With its own honeybee colony, MSU Culinary Services furthers university’s ‘farm-to-campus’ efforts
Tuesday Jun. 4th, 2019
Montana State University’s Culinary Services is buzzing with plans to produce honey from its own honeybee colony.
MSU already buys honey as well as meat, vegetables, fruits and other ingredients directly from more than 100 Montana producers, according to Kara Landolfi, MSU’s Farm to Campus coordinator. Those include purchases of beef, pork, lamb and goat from MSU programs.
In May, the bees were released at a new wooden hive – painted gold in honor of MSU – on the university’s horticulture farm just west of campus. The bees came from the Montana Honey Bee Company in Bozeman, and the hive came from the Polson Honey Bee Company.
A few thousand bees were delivered, said Jill Flores, MSU executive chef, and more are expected to hatch. A typical colony usually has 30,000 to 60,000 bees, she said.
Flores, Landolfi and Culinary Services Director Richard Huffman will tend the hive, with assistance from David Baumbauer, manager of MSU’s Plant Growth Center. Flores said it’s uncertain how much honey the bees will produce at first. She anticipates the honey that is produced will be used in the special farm-to-campus themed dinners Culinary Services hosts on campus, such as the first dinner of the fall semester, which is a picnic on the Romney Oval. Landolfi said the university will continue to purchase honey from local producers, as well.

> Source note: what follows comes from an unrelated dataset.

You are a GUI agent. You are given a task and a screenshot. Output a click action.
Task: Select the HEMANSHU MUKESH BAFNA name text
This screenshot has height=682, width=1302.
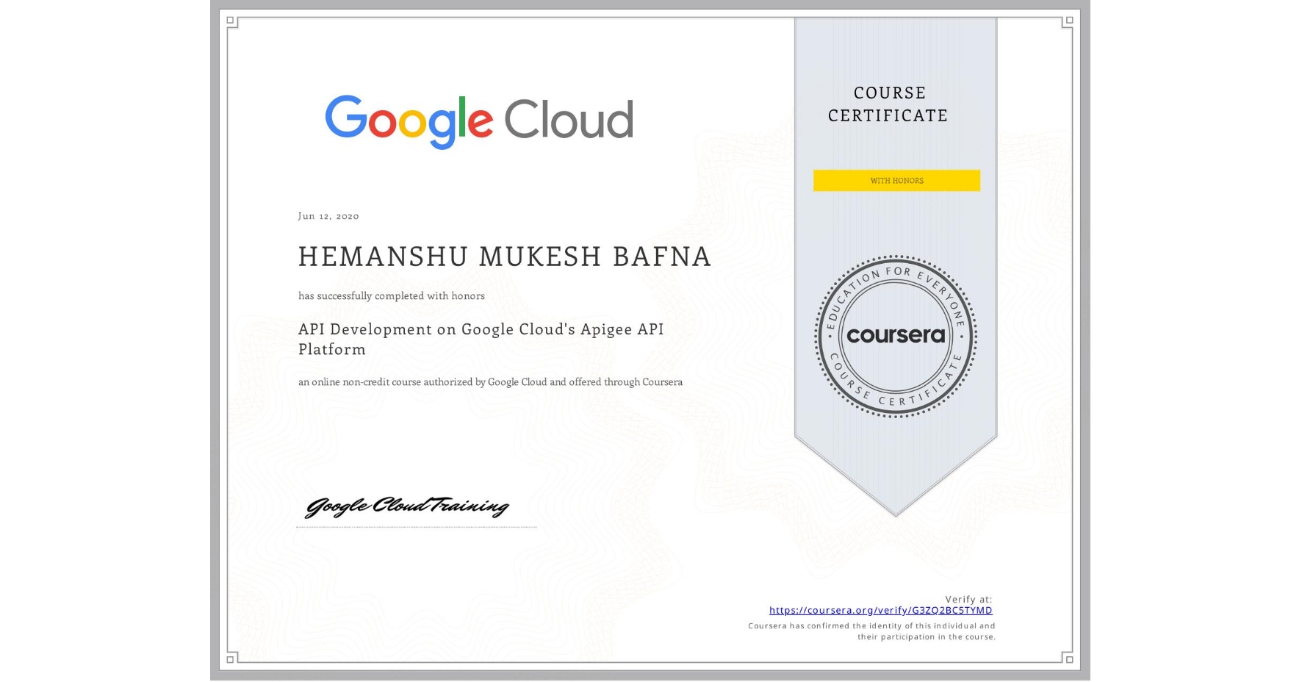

One reason Culinary Services opted to purchase the hive was for the educational opportunities it will enable, Flores said. Culinary Services has created educational posters about honeybees to share with students and engaged students via social media to name the queen bee. Out of more than 400 suggestions, Queen Freddie MercurBee was the winning name.
“It will be a good education tool not only for students but for staff, as well,” she said. “When we harvest honey, we’ll have chefs be part of that. It’s good to get our chefs out to the farm to see where food is being produced.”
The university has additional links to honeybees. To support healthy populations of bees and other pollinators, MSU recently joined a nationwide initiative certifying the university's pollinator-friendly practices and programs, an effort that led to its designation as a Bee Campus USA by the international nonprofit Xerces Society for Invertebrate Conservation. MSU was the first Montana campus to qualify and enroll; the program also includes 58 other campuses nationwide.
MSU is also home to the Pollinator Health Center, which carries out research that aims to improve pollinator health, mitigate pollinator losses and engage with learners of all ages at educational events. The center brings together faculty from disciplines across MSU, as well as expertise from federal and state agencies. More information about the center is available at montana.edu/pollinators.
Landolfi said the honeybees are an extension of edible landscaping that is present on campus and used by Culinary Services. Working in collaboration with MSU Facilities Services, Culinary Services harvests fruit, herbs and edible flowers that grow on the MSU campus. Those edibles include apples, crabapples, cedar, parsley, chives, nasturtiums and violets, she said.
“Facilities Services is proud to support our sister department’s farm-to-campus initiative,” said E.J. Hook, director of Facilities Services. “As a school with deep agriculture roots, it only makes sense to share the bounty we currently grow on campus. It also serves as an example that landscapes can serve multiple purposes – in this case aesthetics and edible food.”
In addition, Facilities Services and Culinary Services plan to partner later this summer to grow food – including cherry tomatoes – in planters outside Rendezvous Dining Pavilion, Flores said.
MSU Culinary Services provides more than 12,000 meals in its dining facilities each day during the academic year, Flores said. More information is available at montana.edu/culinaryservices/.